I want to be free
I want to be free and I am told I can be
I have a family who will take care of me
But does freedom actually mean that one can be free when one is protected
I wear a skirt that will fly with the wind and I love it because it makes me feel like a little girl on a swing.
But that’s not right, what if other men see me being so free?
My life may be in danger and I will be accused of distracting their attention.
That Is a crime I must not be seen to attempt.
I will lose my reputation and will have to bear the shame that I attract men.
I have fear in my heart and I pretend to be free.
I want to wear what I want to wear but I don’t want to be seen.
I want to laugh, run, skip and play...but then, what if I am noticed and become a prey.
I am afraid that the police will say that I am responsible for harm done to me
because I am born a girl who wants to be free.
I am attacked by some terrorists because I have a voice.
I am not supposed to be bold ... and hold my own.
I can threaten a large group of men .....only because I stand up to make my voice heard.

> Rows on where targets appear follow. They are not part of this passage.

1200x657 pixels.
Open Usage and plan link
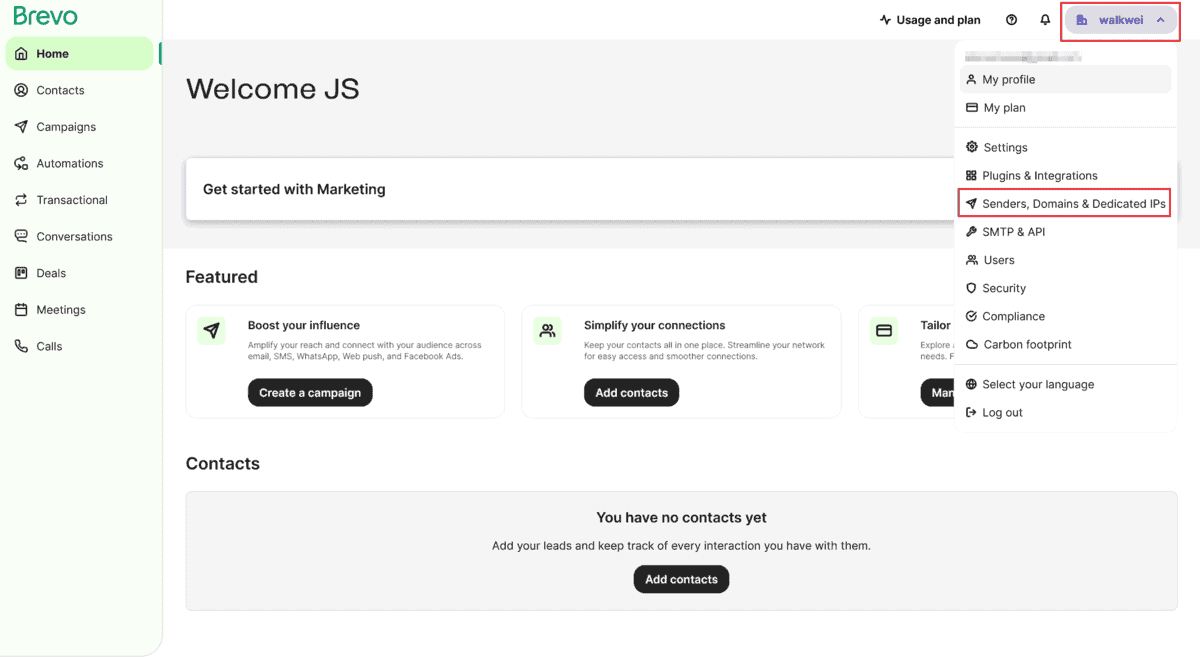[x=929, y=20]
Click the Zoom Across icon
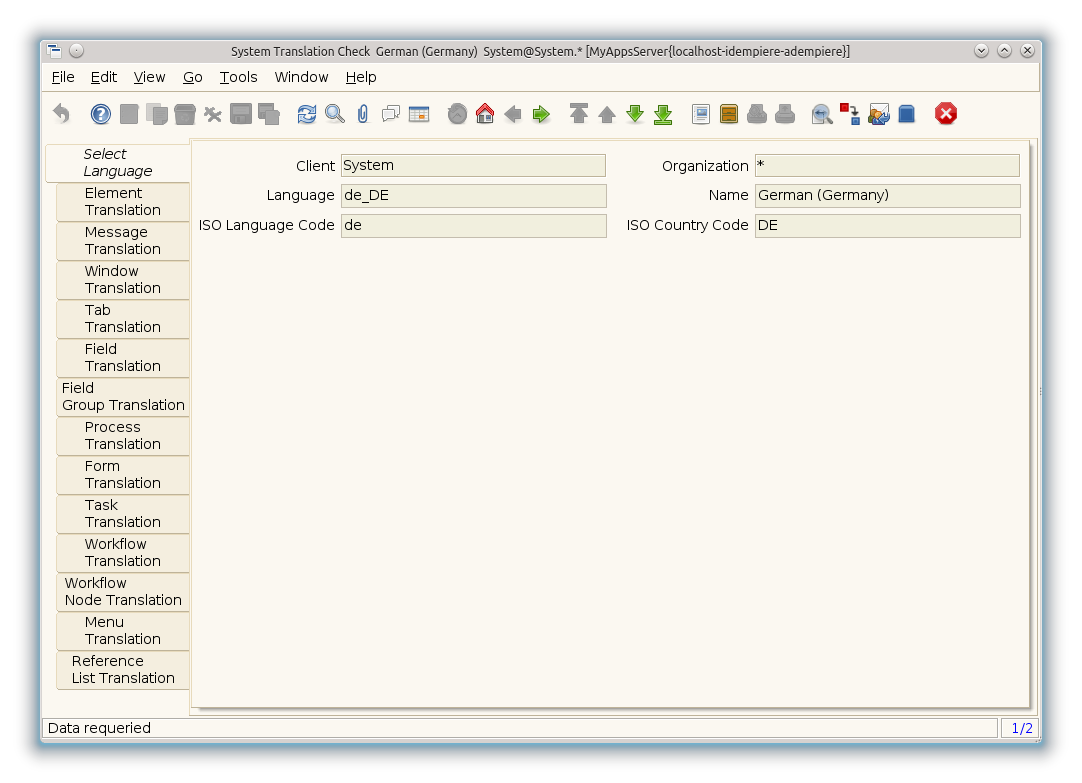The image size is (1082, 783). click(822, 114)
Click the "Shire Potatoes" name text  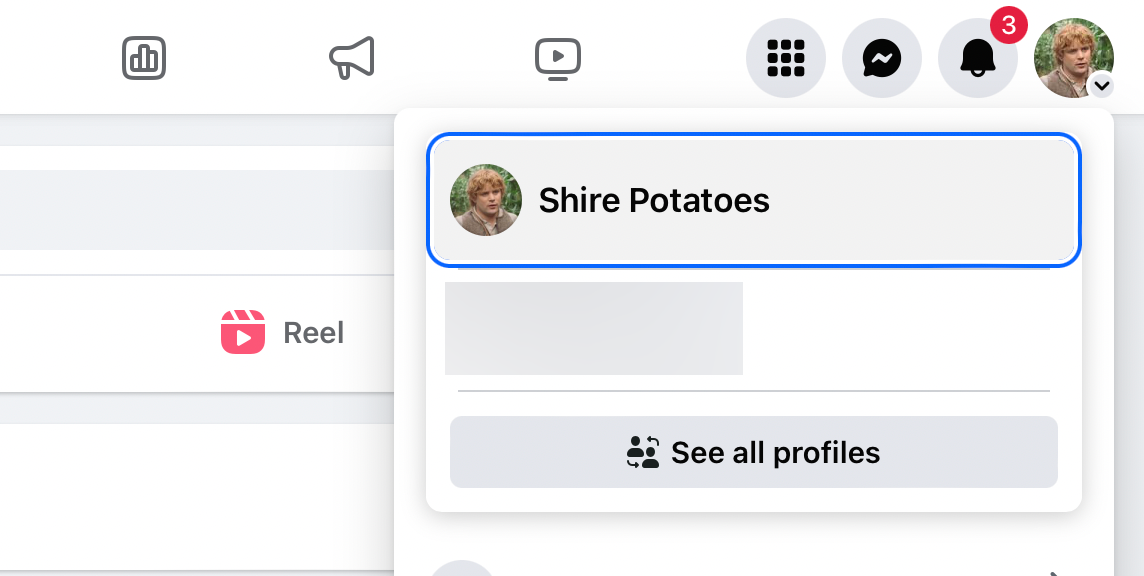coord(654,201)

They seem to be scared of every little thing that I do.
Every time I stand for a voice that I have from within me and for many who are voiceless but true,
they fear that I will take control and will run ahead of them.
And it seems to me that their fears must be true.
I feel the power in my voice that can burn injustice and make things new.
They must be right when they want to control me because if I can rule the world and run it, there wont be much for them to do.
We don’t need them and they know that’s true.
I know I am bold and I can hold my own in a world full of fears if I am really really free.
But I want to be free, really really free even when I am not over seen by my protective family.